TASK INSTRUCTIONS -
Format the records from the line with "Viewport: 668px width, 476px" up to and including the line with "click(x=472, y=57)" as a numbered list, skipping blank lines. Leave the pictures out.

* Begin DATA FOR THE TASK *

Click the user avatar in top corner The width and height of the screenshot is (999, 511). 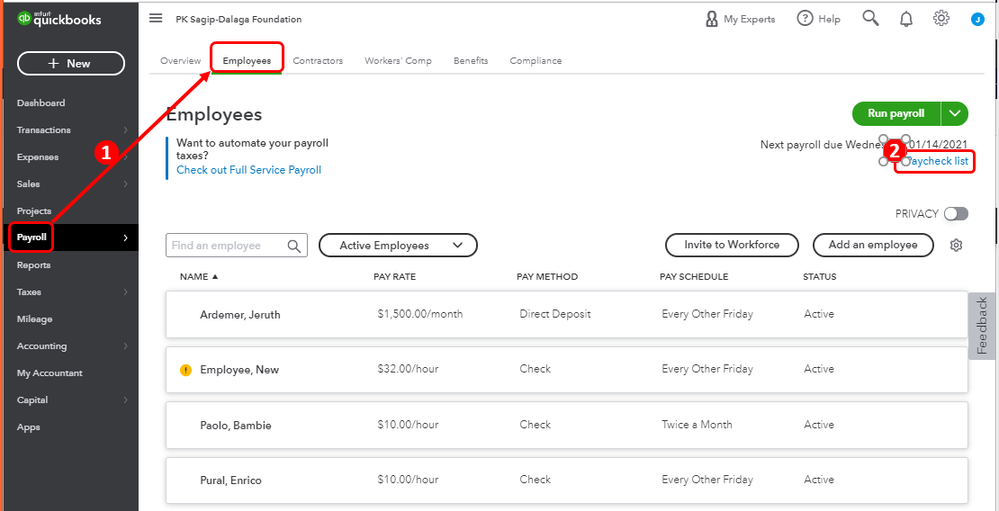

* End DATA FOR THE TASK *
* Begin DATA FOR THE TASK *

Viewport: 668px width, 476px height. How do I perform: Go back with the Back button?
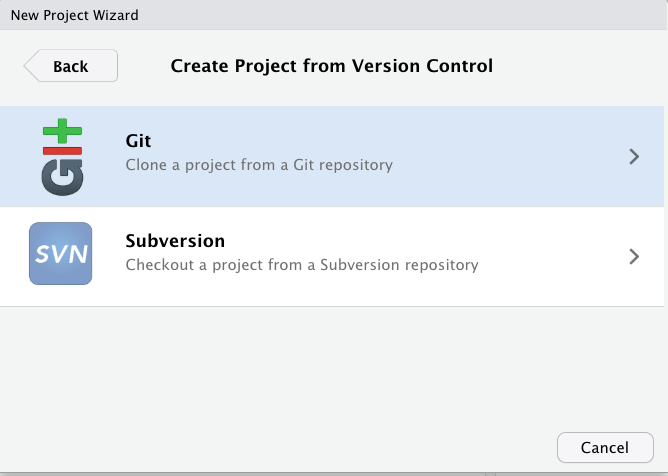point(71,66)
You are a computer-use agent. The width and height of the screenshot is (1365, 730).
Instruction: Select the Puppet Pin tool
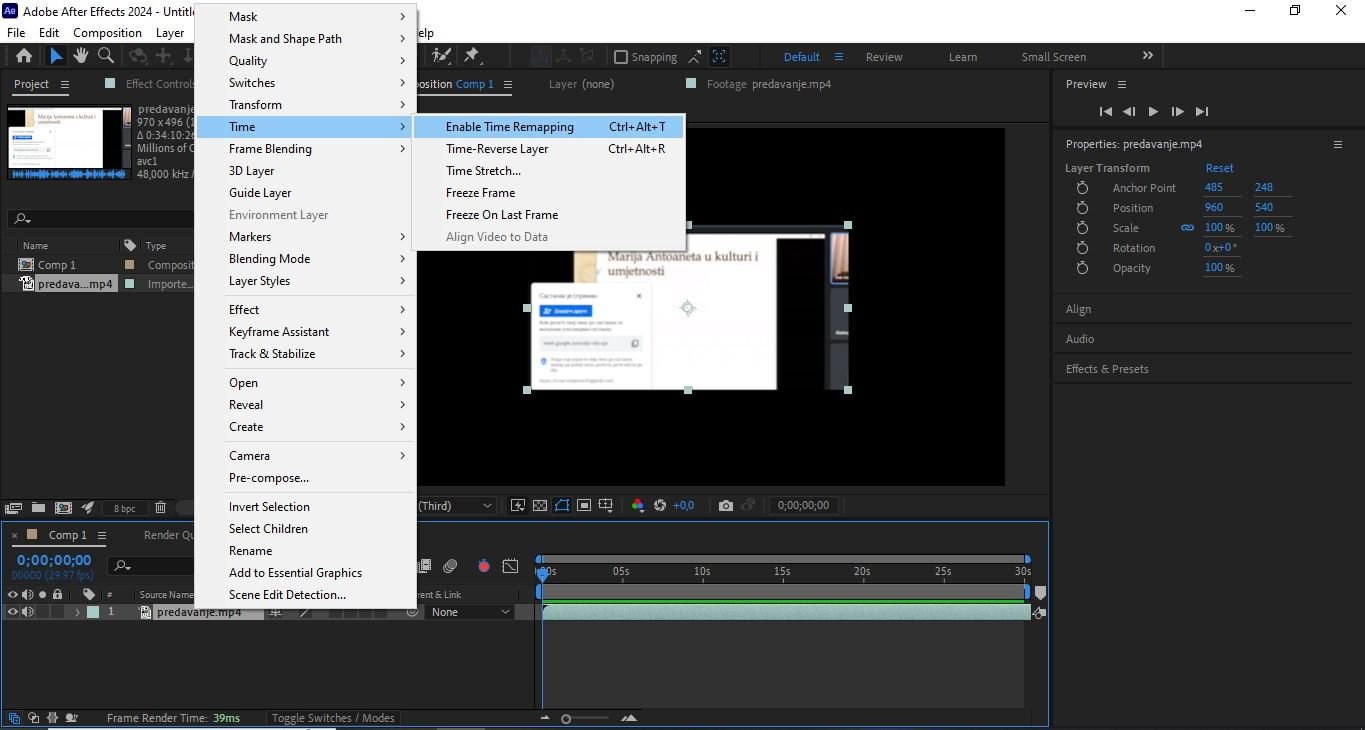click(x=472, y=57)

* End DATA FOR THE TASK *

SOLUTION TO THIS PROBLEM -
1. Viewport: 668px width, 476px height. How do I perform: Go back with the Back button?
2. point(71,66)
3. You are a computer-use agent. The width and height of the screenshot is (1365, 730).
4. Instruction: Select the Puppet Pin tool
5. click(x=472, y=57)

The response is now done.